You can get killed in many ways – eaten, blown to pieces – but, really, death is rarely that colourful. What you’re going to see most of the time is ignominious death by rock. Get used to it. In classic Boulder Dash, you could safely tunnel under a boulder without worry, but Scred revokes that rule. Moving under a rock is instant death.
Even once you’ve taught yourself to steer clear of dirt below rocks, it’s still easy to make a mistake. Tunnelling upwards is a fast way to get into trouble: so many times I have dug myself into a trap because rocks have fallen in behind me and there’s a rock looking forward to meeting me just above my head. There are also those devastating moments where you accidentally let a rock slip onto a rich vein of minerals which then get crushed to dust. Try not to weep.

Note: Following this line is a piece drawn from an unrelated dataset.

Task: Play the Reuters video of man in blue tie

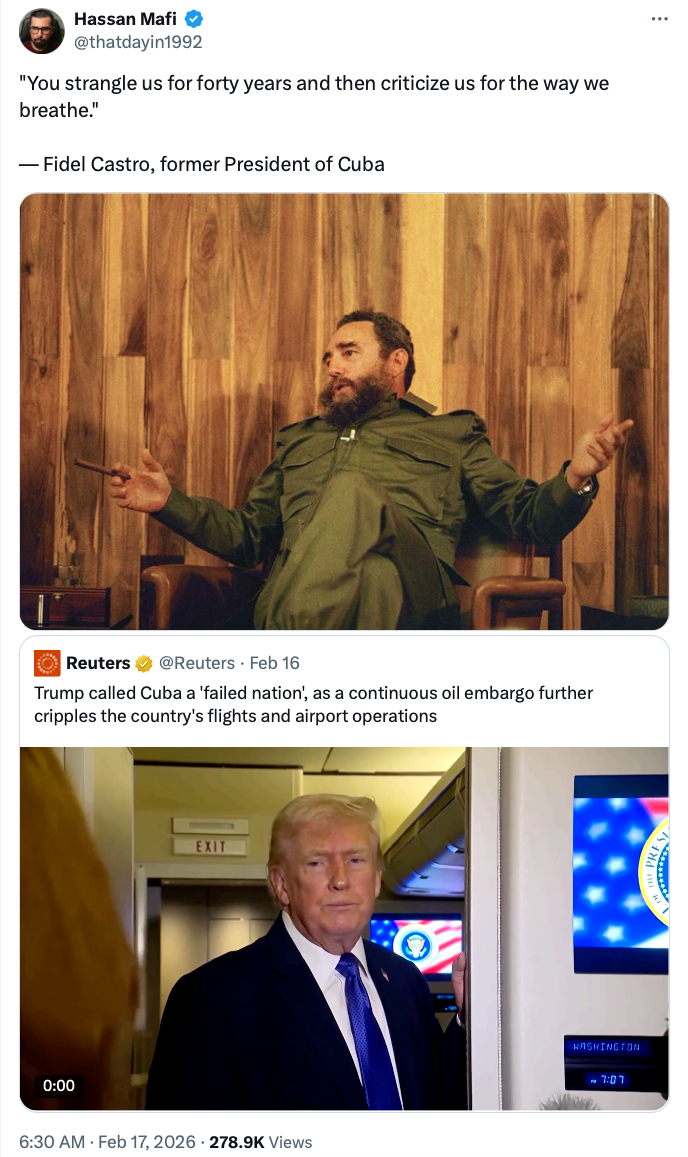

It’s a strange test of mental endurance. The mostly predictable nature of the game suggests it should be approached slowly, but as your score builds, so does anxiety. The longer you play, the more likely it is that you will make a mistake. It is more a battle against yourself than the system of the game, holding your nerve to get that high score.
For example, most caverns are devoid of life so the environment is static. Once I’ve been playing at a languid pace for a while, I find myself drifting into an almost meditative state where the pattern of rocks and dirt burns itself into my retinas. It’s at this point I normally screw up, so recently I’ve developed an approach of rushing around quickly at the start, when there is nothing to lose, and slowing down as the stakes get higher.

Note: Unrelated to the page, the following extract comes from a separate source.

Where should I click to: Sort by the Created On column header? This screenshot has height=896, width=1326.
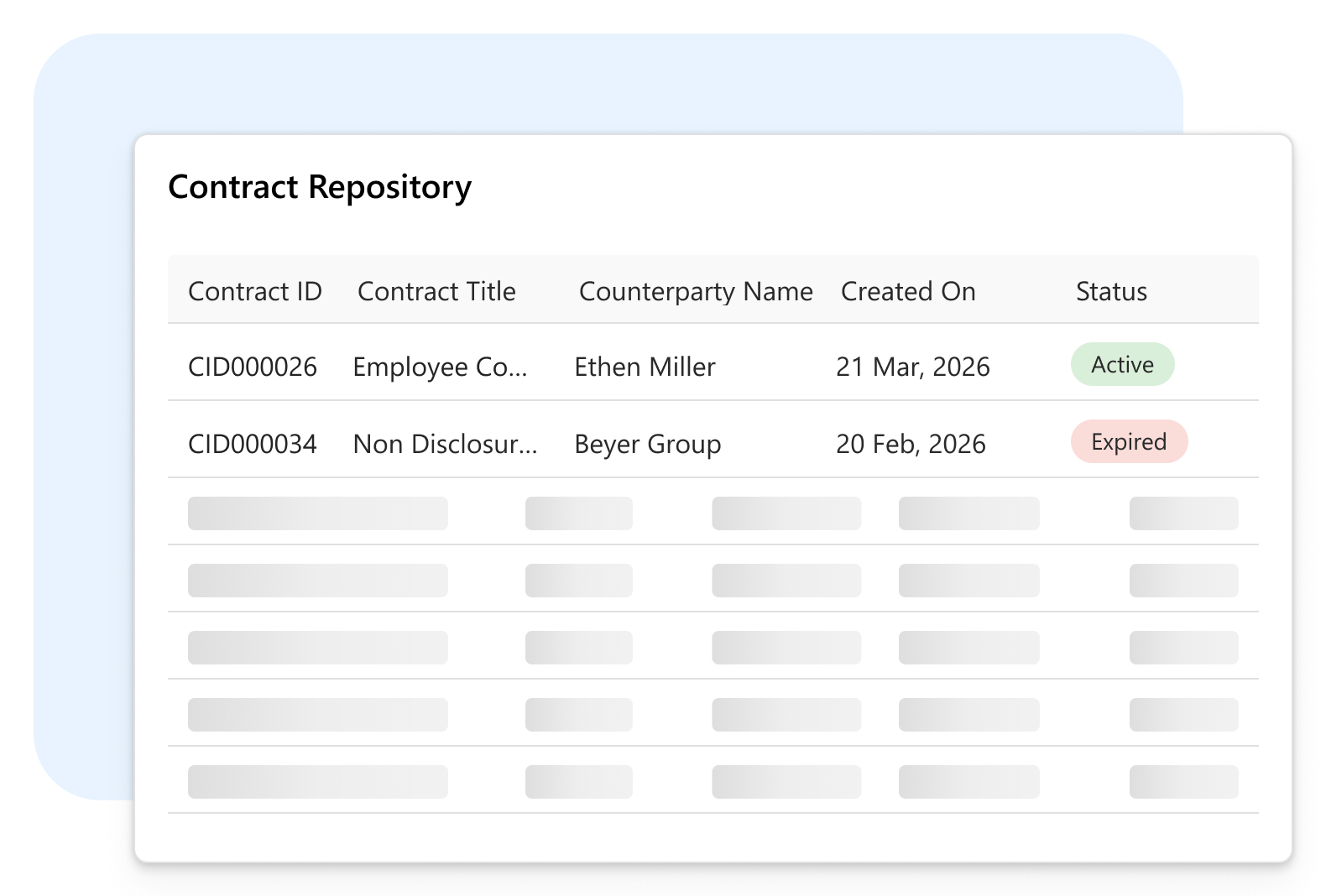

But who am I kidding? The experts out there are engaging in speed runs. It’s for these experts Noble Kale keeps adding new challenges: there’s now a darkness mode where visibility is limited to a small area around the player and the are-you-serious 60 second mode. But some enhancements are for the rest of us; the latest patch added a new threat as well as several additional skins for the game.
As you only get told the basics there’s plenty to discover before you can consider the game mastered. What does a “stabilizer” do? Can you hold more than one tool at a time? Can you crush the denizens of the caves with rocks? How far down can the caves go? Why can’t I find any Songlasia?
I should be fair, though, and mention that Scred has two difficulty levels and it defaults to hard. I found that surviving the easy difficulty level was less fulfilling and it lacked the sudden, jolting deaths of its harder sibling. I say this even though I’m still poor at this game. Bloody rocks.
Quarries of Scred is very much an acquired taste but the $4 price is just low enough to have a dabble. The interface is a bit raw in places, but if you’re into a game that rewards replay and endurance, Scred is for you. Just watch out for those rocks, okay?